FRAGMENTO »

Ciudad de México, 1963. Su libro más reciente es «Desde el enigma. Antología personal». (Doble Fondo XVI, Biblioteca Libanense de Cultura, 2023).
El dragón abre las fauces, su fuego abarca los costados y la calle, sus colmillos se distinguen entre esa llamarada que casi toca mi rostro. Su cuerpo azul verde se alarga, alas y garras se despliegan para amedrentarme. Volteo al cielo, veo el concreto y los postes en donde alguna vez hubo pistas de un circuito para bobsleigh y luge.
Trebević, Sarajevo, una montaña en Bosnia y Herzegovina. La estación de los juegos olímpicos de invierno de 1984 es ahora un lugar misterioso, un tobogán con varias vertientes. Poca gente viene en bicicleta, una minoría visita la estación famosa, tan vista durante la transmisión de las competencias. En ese entonces Sarajevo brilló a nivel internacional pues eran las primeras olimpiadas en un país socialista. Ante el mundo, Sarajevo y toda Yugoslavia se pusieron de moda. Ahora, abandonadas por el resplandor del momento, yacen las pistas desiertas, cubiertas de murales expresionistas, grafitis elaborados con delicadeza y precisión; rojos, morados, azules, los blancos sobresalen en la grisura de las veredas, caminos de asfalto rebasados por la naturaleza, árboles y maleza se unen, se entretejen, forman puentes, techos, alfombras, un caos de verdor casi poético.

DATOS MOSTRADOS »
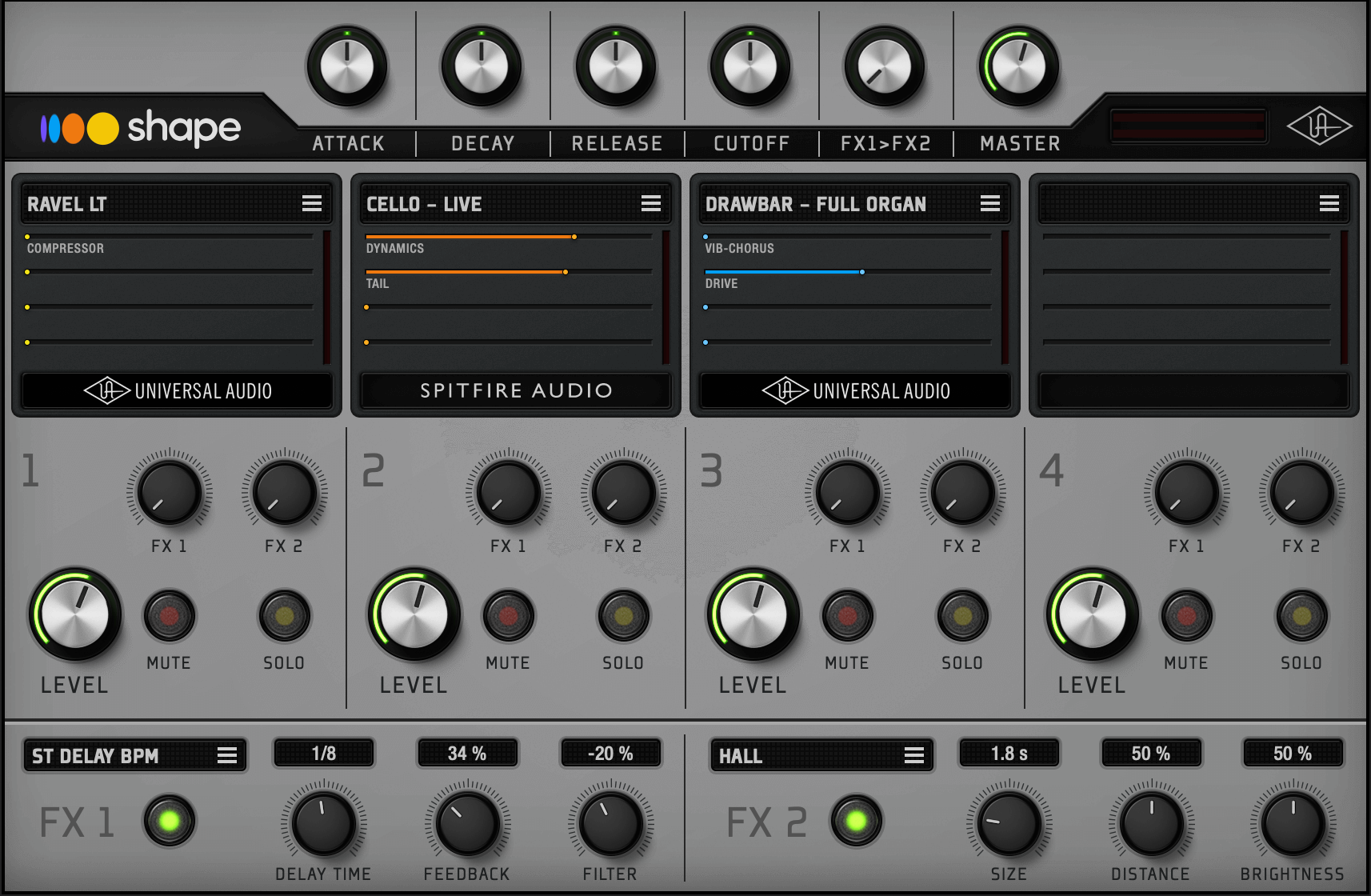This screenshot has width=1371, height=896.
Task: Click the -20 % filter value field
Action: [x=611, y=753]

PARTES DEL EJERCICIO »
1. Según el fragmento, ¿en qué montaña está la estación de los juegos olímpicos de invierno de 1984?
2. Edita la parte del fragmento que comienza con las palabras que contienen "Trebević, Sarajevo, una" y termina con "verdor casi poético.", y cambia "bicicleta" por "patineta".
3. Enumera los colores que el fragmento menciona en los murales y grafitis de las pistas.

RESPUESTAS ESCRITAS »
1. En Trebević, en Sarajevo (Bosnia y Herzegovina).

2.
Trebević, Sarajevo, una montaña en Bosnia y Herzegovina. La estación de los juegos olímpicos de invierno de 1984 es ahora un lugar misterioso, un tobogán con varias vertientes. Poca gente viene en patineta, una minoría visita la estación famosa, tan vista durante la transmisión de las competencias. En ese entonces Sarajevo brilló a nivel internacional pues eran las primeras olimpiadas en un país socialista. Ante el mundo, Sarajevo y toda Yugoslavia se pusieron de moda. Ahora, abandonadas por el resplandor del momento, yacen las pistas desiertas, cubiertas de murales expresionistas, grafitis elaborados con delicadeza y precisión; rojos, morados, azules, los blancos sobresalen en la grisura de las veredas, caminos de asfalto rebasados por la naturaleza, árboles y maleza se unen, se entretejen, forman puentes, techos, alfombras, un caos de verdor casi poético.

3. Rojos, morados, azules y blancos.